**BEFORE YOU ANSWER OR VOTE,** I know it's long, but if you read the whole thing, you'll see where I'm coming from on this.  It's not just a "let us having shopping questions!" post.

With the highly likely chance that the [**Software Recommendations**][1] beta site will become a normal part of SE, I'm curious if the SF community might consider allowing both software and hardware recommendations again.  I say again because in the early days of the community it was quite common, even if it was discouraged.

I'm probably harping again...I know Tom and myself and others attempted the Area 51 beta that was quickly shot down...so maybe it'll just never fly.

Reasons to allow for IT hardware/software shopping questions:

 - **All of us are smarter than one of us** -- Amazon reviews as a case in point...the collective reasoning behind lots of consumers allows someone to make a wiser decision.  Our sysadmins here have a wide range of real world experience with hardware/software that is beneficial to others when seeking out advice.
 - **Why trust your VAR?** - sure they are smart...but they often are selling whatever is either hot or is paying decent commission or sales bonuses at the moment, or whatever OEM is wooing them the most.
 - **Why tell people "go away"?** - do we really want to send decent IT sysadmins away to other SE sites or even 3rd party sites?  Our "community" should look out for each other and help out our fellow sysadmins, not encourage them to make decisions without foreknowledge.

Allow me to play Devil's Advocate on the current "Shopping" close reason:

> *Questions seeking product, service, or learning material
> recommendations are off-topic because they tend to become obsolete
> quickly.
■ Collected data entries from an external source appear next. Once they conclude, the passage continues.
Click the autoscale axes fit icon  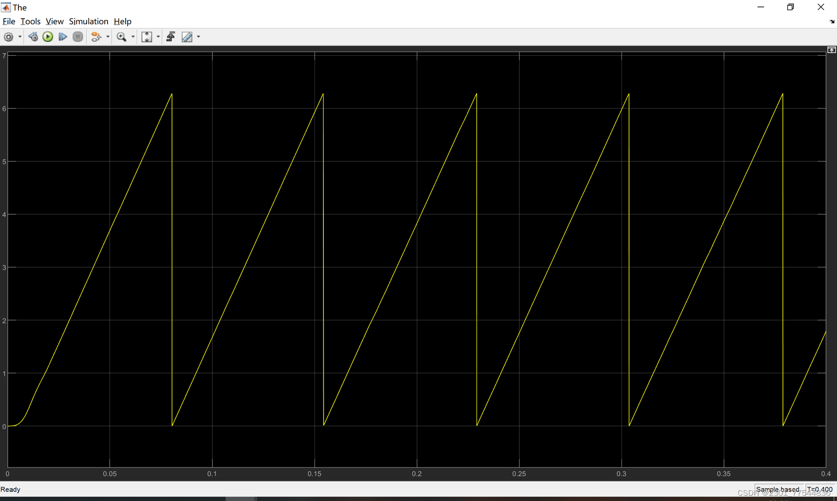click(147, 37)
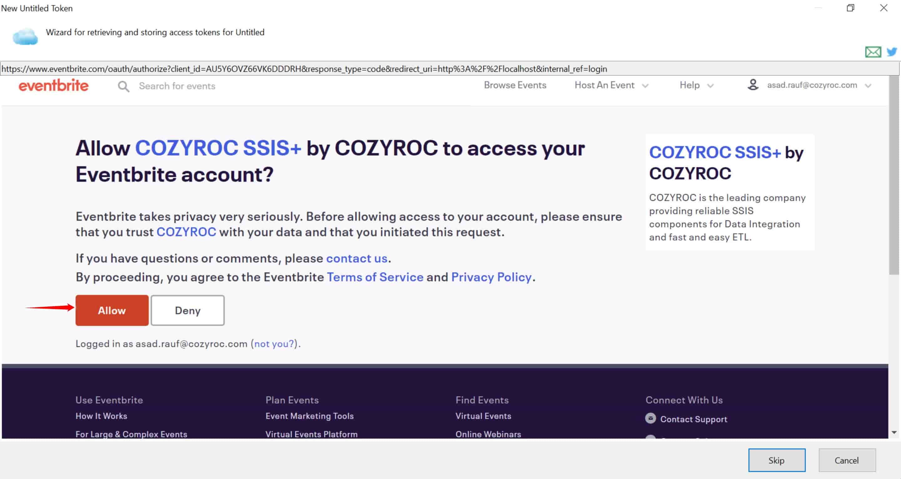This screenshot has width=901, height=479.
Task: Click the search magnifier icon
Action: pos(123,86)
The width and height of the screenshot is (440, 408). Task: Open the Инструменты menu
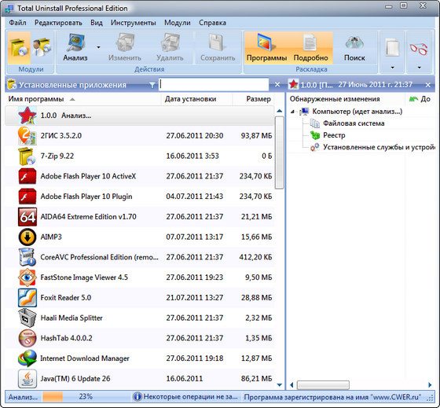tap(133, 23)
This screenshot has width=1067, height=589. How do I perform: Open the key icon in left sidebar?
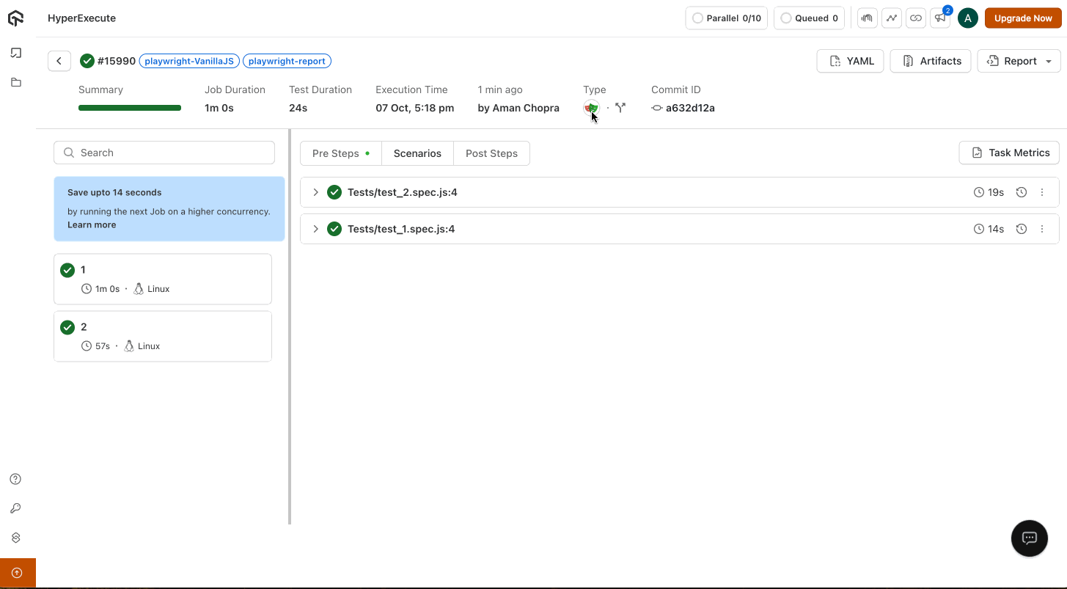(x=15, y=508)
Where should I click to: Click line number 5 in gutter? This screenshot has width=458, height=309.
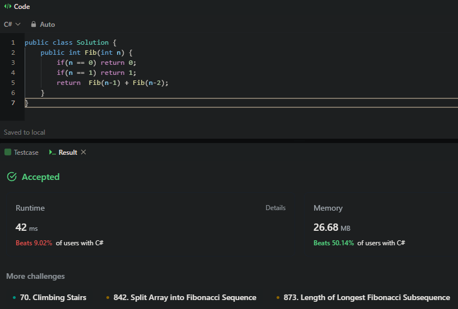(x=12, y=83)
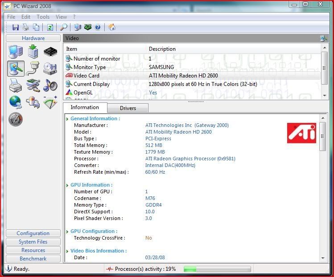Viewport: 334px width, 277px height.
Task: Collapse the General Information section
Action: (67, 119)
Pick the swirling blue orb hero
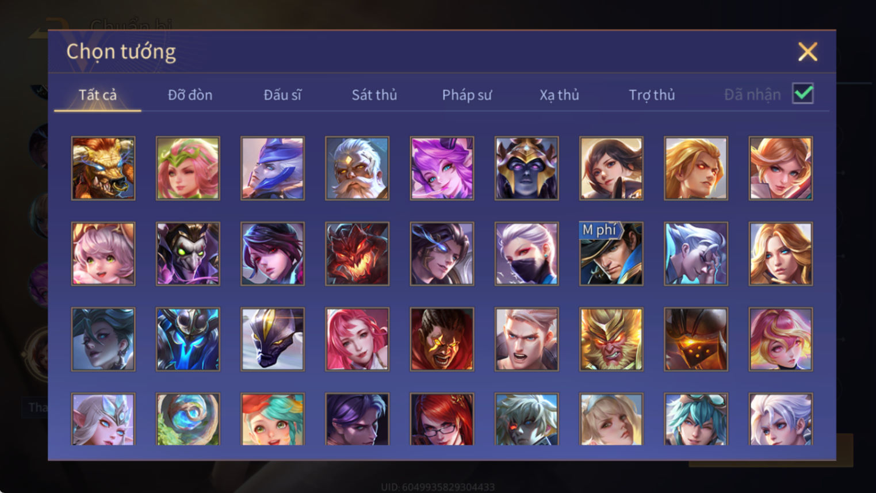Screen dimensions: 876x493 [x=188, y=419]
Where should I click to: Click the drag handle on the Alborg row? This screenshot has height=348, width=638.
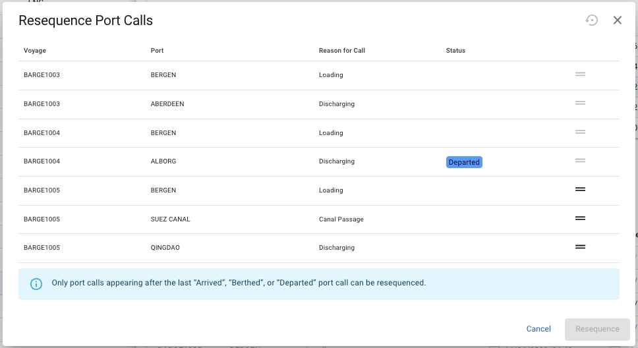(580, 161)
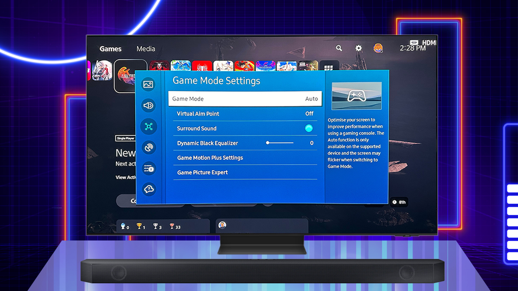Click the PlayStation search magnifier icon
The image size is (518, 291).
click(339, 48)
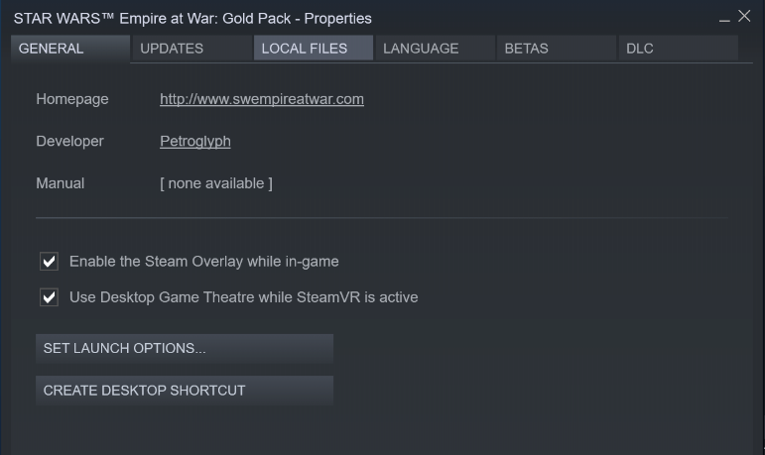Toggle the Desktop Game Theatre checkbox
Viewport: 765px width, 455px height.
(x=49, y=297)
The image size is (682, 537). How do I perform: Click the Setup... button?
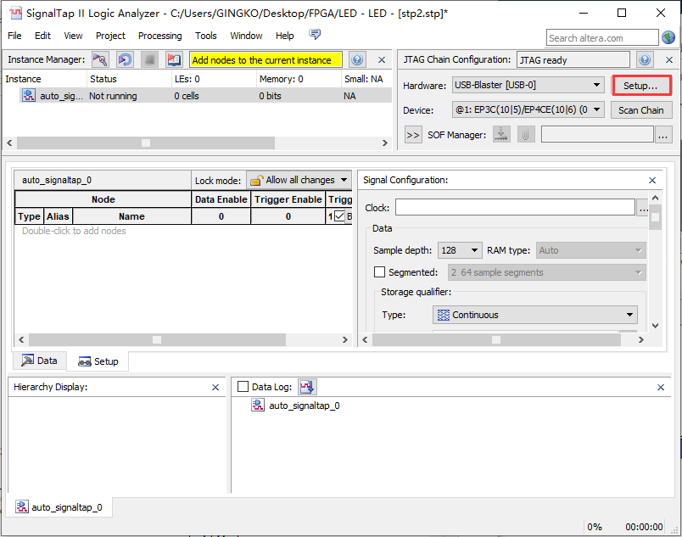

Instead, describe your situation and the specific problem
> you're trying to solve.*

I'll start at the end, with the last sentence above.

> *Instead, describe your situation and the specific problem you're
> trying to solve.*

9 times out of 10, the OP is doing just that.  Case in point from today: https://serverfault.com/questions/615163/smnp-monitor-cloud-service where the OP clearly states their specific problem and what they are trying to "solve".

It's very rare that a "Shopping" question has no specific problem, perhaps the old "what cmd line tools are good in a Windows server environment" is an example, but even that at least shows a specific situation that is easy enough for a sysadmin to key in on.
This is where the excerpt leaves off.